# Oil Canister ?



## fball1208 (Jul 13, 2011)

I have a farmall/ih 504D tractor that has a pretty much stripped out bolt that holds the oil canister together. Called my local dealer and they dont make it anylonger. Bolt has a hole cut thru it and a indent for a circi clip on top. I have seen online videos of a conversion kit to use a screw on filter but cant seem to find it. Anyone know where to find one?

part number for the orginal bolt is 308421r2

Thanks


----------



## IHCman (Aug 27, 2011)

I know Dad coverted both of this 460 diesels over to spin on filters. Quite sure he bought the parts at our local dealer but that was 15 years ago or longer.


----------



## stack em up (Mar 7, 2013)

.


----------



## fball1208 (Jul 13, 2011)

Look at a couple I found online. They didn't have anything.


----------



## stack em up (Mar 7, 2013)

worthingtonagparts.com

abilenemachine.com


----------



## fball1208 (Jul 13, 2011)

Thabks


----------



## Thorim (Jan 19, 2015)

They advertise on the local T.V. station, I have never dealt with them but they are about an hour from my place and I have driven by their location many times and it always appears to very clean and neat if that counts for anything.

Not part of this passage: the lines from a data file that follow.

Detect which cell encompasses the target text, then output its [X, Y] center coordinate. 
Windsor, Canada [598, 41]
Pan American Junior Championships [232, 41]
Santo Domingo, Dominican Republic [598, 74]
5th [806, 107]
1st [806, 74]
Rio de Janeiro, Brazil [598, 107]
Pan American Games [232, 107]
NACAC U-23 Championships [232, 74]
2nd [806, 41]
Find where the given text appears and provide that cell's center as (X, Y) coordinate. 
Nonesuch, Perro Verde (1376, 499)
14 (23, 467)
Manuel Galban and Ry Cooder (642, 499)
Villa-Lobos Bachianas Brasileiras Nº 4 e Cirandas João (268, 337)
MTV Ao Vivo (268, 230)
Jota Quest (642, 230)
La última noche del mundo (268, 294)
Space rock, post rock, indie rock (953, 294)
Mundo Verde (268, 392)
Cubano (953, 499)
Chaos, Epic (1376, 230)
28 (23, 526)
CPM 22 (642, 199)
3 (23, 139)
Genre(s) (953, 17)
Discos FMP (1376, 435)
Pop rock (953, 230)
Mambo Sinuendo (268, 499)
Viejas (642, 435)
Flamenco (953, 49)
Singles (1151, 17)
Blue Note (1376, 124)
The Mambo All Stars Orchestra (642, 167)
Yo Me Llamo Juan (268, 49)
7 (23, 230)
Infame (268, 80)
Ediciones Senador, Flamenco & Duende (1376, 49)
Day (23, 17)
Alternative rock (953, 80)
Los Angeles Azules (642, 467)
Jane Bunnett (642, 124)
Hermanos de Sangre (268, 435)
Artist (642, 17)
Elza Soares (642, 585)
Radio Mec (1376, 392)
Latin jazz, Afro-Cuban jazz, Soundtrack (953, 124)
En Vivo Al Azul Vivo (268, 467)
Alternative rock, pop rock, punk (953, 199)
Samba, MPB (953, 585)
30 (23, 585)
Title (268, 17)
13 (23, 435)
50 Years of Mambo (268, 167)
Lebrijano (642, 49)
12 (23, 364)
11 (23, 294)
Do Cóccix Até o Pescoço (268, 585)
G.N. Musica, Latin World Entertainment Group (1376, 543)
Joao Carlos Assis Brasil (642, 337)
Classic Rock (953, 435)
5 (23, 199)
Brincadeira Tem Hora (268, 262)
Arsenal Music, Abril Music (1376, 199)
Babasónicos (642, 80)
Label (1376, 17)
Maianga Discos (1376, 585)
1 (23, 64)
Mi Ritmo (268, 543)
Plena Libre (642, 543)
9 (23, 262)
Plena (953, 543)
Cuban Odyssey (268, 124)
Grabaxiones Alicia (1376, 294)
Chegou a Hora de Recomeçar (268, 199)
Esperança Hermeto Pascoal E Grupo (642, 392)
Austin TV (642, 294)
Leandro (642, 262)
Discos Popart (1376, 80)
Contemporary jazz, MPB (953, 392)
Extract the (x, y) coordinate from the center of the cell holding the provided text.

http://www.steinertractor.com/


----------



## fball1208 (Jul 13, 2011)

Finally able to find one at a local dealer (had whole can sitting on self).Only question i have someone maybe able to answer i swear the old one thats on the tractor i want to say has a hole in the bottom of the bolt and this one i got is solid. Asked guy at parts and he didnt know just knew the can came off and old engine.


----------



## Bgriffin856 (Nov 13, 2013)

Side note, the 504D is a rather valuable model to collector types. Even more so if its a utility model


----------